▶ YOUR INSTRUCTIONS
For the records that follow, work out how many lines include "arrow" and give only that count.

▶ Stored data
--------------------------------

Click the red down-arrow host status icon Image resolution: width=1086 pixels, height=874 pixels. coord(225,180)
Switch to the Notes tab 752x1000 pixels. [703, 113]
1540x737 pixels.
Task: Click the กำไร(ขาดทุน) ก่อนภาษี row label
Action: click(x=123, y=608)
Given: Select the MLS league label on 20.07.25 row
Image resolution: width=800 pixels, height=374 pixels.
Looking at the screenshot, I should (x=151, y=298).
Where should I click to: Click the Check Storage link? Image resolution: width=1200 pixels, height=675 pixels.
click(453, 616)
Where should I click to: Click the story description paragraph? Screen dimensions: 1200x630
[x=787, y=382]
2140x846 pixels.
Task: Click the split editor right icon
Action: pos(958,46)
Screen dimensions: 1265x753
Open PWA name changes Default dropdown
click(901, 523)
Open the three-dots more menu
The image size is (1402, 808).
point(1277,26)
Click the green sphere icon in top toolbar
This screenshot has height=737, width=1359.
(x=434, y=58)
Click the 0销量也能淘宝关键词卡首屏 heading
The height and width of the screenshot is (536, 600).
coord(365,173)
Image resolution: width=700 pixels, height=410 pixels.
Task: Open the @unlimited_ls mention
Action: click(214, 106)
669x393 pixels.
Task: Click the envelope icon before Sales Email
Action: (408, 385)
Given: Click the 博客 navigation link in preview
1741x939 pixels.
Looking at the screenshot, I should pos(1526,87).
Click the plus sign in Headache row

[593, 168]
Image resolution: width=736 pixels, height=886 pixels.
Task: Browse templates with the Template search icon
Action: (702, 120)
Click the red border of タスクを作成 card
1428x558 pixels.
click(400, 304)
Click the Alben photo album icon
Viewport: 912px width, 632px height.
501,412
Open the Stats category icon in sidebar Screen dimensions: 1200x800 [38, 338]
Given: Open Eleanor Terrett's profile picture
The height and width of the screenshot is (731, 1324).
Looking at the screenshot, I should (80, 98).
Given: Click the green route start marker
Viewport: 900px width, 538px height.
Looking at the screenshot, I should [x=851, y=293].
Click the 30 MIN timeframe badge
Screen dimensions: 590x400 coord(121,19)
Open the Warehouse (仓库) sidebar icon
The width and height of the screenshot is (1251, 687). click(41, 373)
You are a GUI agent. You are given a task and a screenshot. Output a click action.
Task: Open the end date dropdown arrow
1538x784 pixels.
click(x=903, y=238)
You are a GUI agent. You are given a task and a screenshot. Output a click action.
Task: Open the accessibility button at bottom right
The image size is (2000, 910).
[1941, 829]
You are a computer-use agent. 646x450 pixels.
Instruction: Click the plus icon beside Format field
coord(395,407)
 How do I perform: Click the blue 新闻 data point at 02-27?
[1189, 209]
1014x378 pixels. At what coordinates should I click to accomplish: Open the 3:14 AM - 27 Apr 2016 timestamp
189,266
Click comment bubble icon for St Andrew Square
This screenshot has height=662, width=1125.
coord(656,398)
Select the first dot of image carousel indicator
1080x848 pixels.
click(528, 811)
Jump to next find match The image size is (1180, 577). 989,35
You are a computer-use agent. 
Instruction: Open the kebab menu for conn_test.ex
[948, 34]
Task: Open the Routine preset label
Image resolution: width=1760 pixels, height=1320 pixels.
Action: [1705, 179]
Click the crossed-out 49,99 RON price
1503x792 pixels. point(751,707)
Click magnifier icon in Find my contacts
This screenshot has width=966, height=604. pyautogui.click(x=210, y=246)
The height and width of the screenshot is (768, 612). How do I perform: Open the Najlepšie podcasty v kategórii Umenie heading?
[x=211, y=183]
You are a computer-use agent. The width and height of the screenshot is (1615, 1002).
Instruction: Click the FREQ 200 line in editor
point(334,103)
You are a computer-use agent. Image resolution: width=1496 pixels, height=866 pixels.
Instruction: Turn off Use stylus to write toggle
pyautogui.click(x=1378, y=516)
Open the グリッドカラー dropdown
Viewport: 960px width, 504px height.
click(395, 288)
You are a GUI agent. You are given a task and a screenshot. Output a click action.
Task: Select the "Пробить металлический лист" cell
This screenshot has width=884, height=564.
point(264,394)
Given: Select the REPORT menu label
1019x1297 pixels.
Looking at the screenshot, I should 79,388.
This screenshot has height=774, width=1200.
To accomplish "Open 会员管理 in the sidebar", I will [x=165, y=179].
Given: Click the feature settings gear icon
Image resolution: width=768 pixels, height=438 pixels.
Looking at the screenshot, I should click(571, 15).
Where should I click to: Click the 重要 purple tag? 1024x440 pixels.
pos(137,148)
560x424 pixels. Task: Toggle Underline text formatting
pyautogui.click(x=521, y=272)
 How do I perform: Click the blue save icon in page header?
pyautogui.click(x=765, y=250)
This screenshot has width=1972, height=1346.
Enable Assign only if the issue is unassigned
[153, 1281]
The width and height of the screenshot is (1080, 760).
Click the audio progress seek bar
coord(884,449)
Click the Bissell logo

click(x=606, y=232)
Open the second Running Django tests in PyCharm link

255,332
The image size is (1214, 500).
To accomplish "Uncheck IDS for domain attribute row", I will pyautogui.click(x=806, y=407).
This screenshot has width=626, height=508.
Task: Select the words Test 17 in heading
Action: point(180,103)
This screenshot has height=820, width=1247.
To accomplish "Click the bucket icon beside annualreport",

--------------------------------

▶ ANSWER TO THE EXERCISE
2